* Activity *
From the line containing "Click the Azure Pipelines cloud icon" to the last line of the listing, transcribe exactly and add nothing else; keep both ends and omit pictures.

____ Dataset records

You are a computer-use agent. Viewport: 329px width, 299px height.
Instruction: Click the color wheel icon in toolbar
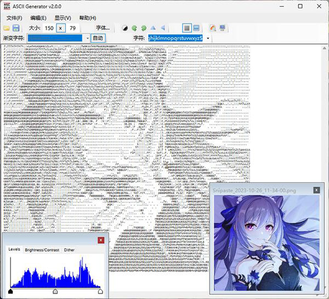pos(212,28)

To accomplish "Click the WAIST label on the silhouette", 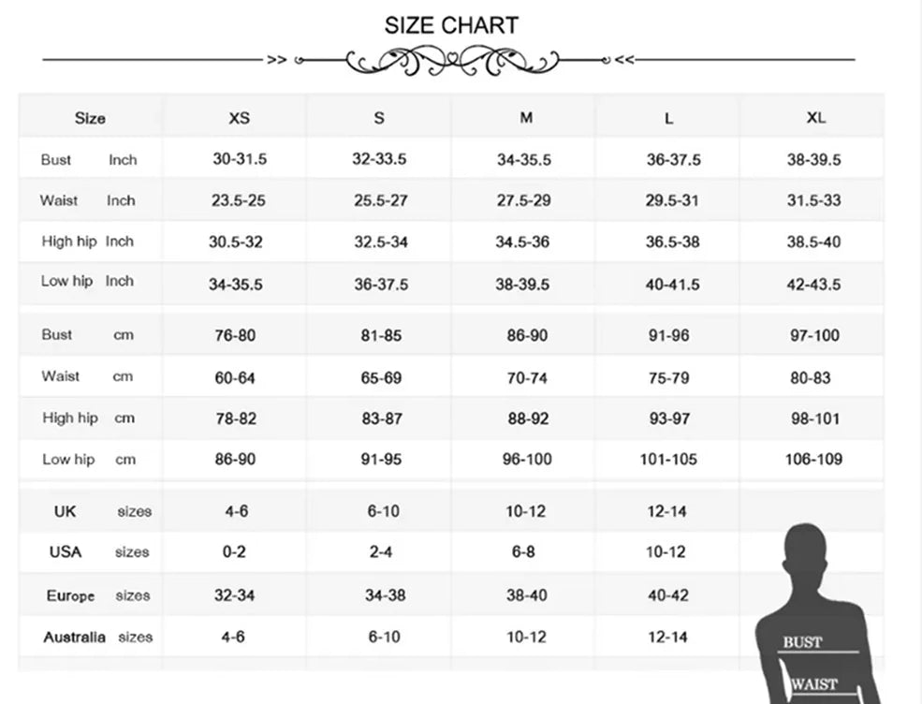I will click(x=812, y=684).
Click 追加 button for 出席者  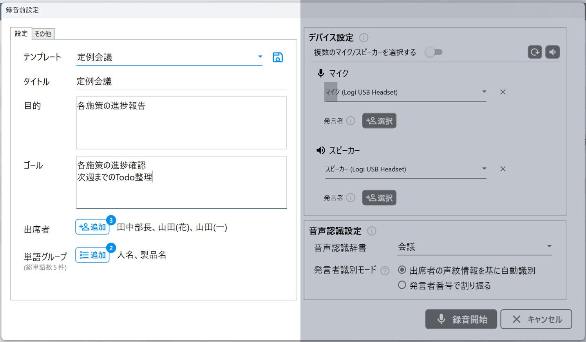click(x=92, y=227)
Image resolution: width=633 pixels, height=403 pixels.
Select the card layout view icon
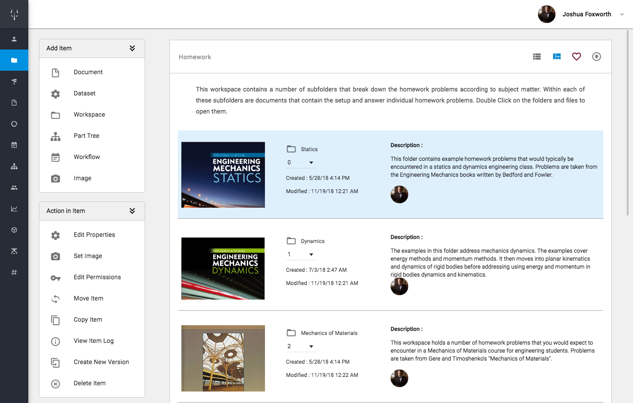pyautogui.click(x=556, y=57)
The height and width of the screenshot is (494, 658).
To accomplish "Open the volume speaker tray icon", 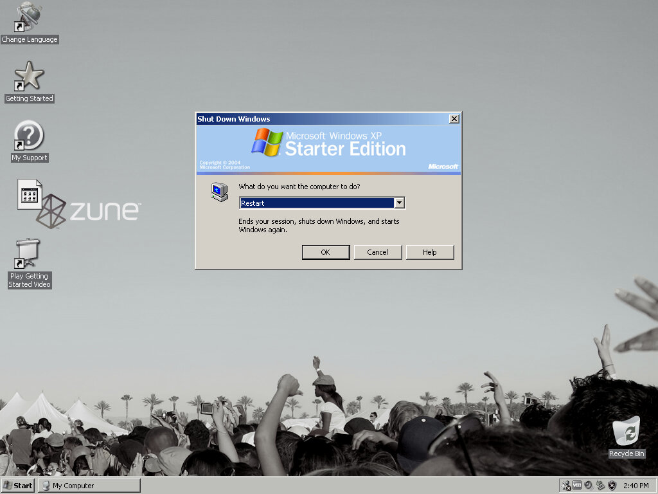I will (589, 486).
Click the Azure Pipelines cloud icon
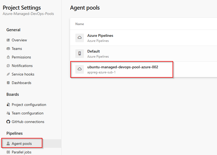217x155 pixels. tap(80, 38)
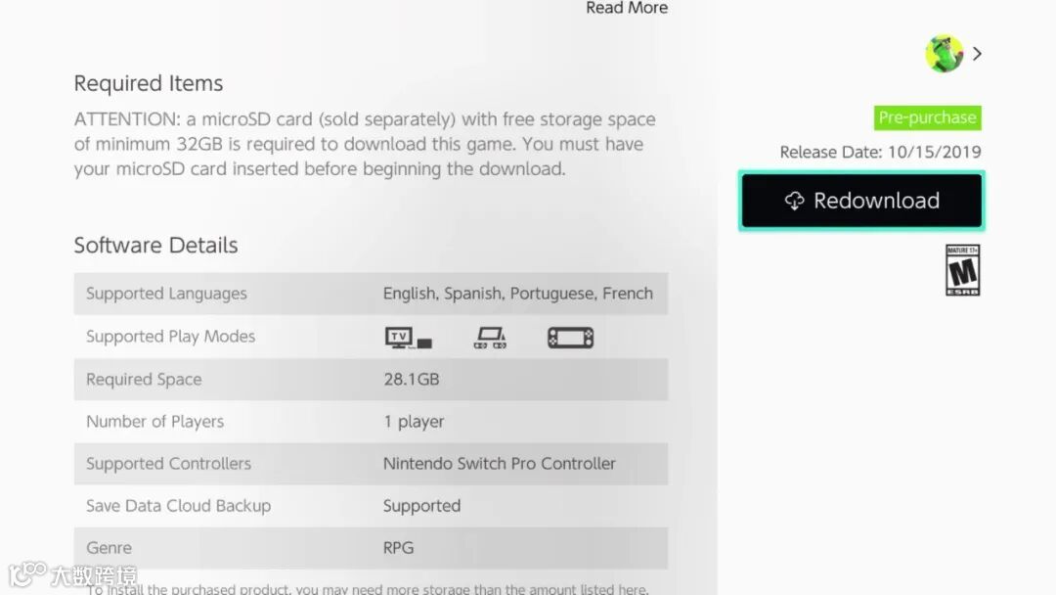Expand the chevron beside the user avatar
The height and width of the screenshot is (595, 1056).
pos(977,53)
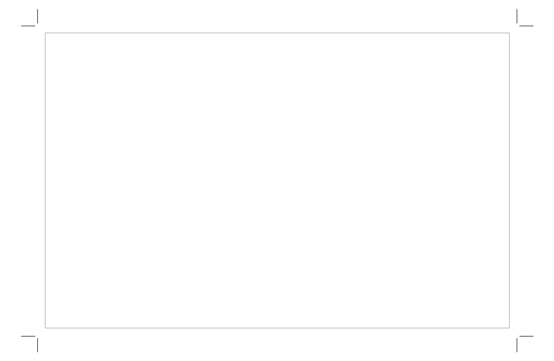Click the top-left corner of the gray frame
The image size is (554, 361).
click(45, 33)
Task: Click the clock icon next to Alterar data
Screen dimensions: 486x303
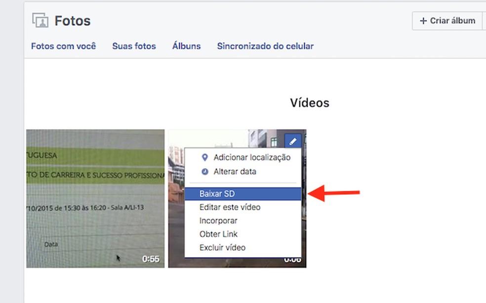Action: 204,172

________

* Response to this exercise *
Click the Azure Pipelines cloud icon
217x155 pixels. tap(80, 38)
Expand the chevron beside the user avatar
The height and width of the screenshot is (595, 1056).
pos(977,53)
Click the top-left corner of the gray frame
The image size is (554, 361).
click(45, 33)
Task: Click the clock icon next to Alterar data
Screen dimensions: 486x303
Action: 204,172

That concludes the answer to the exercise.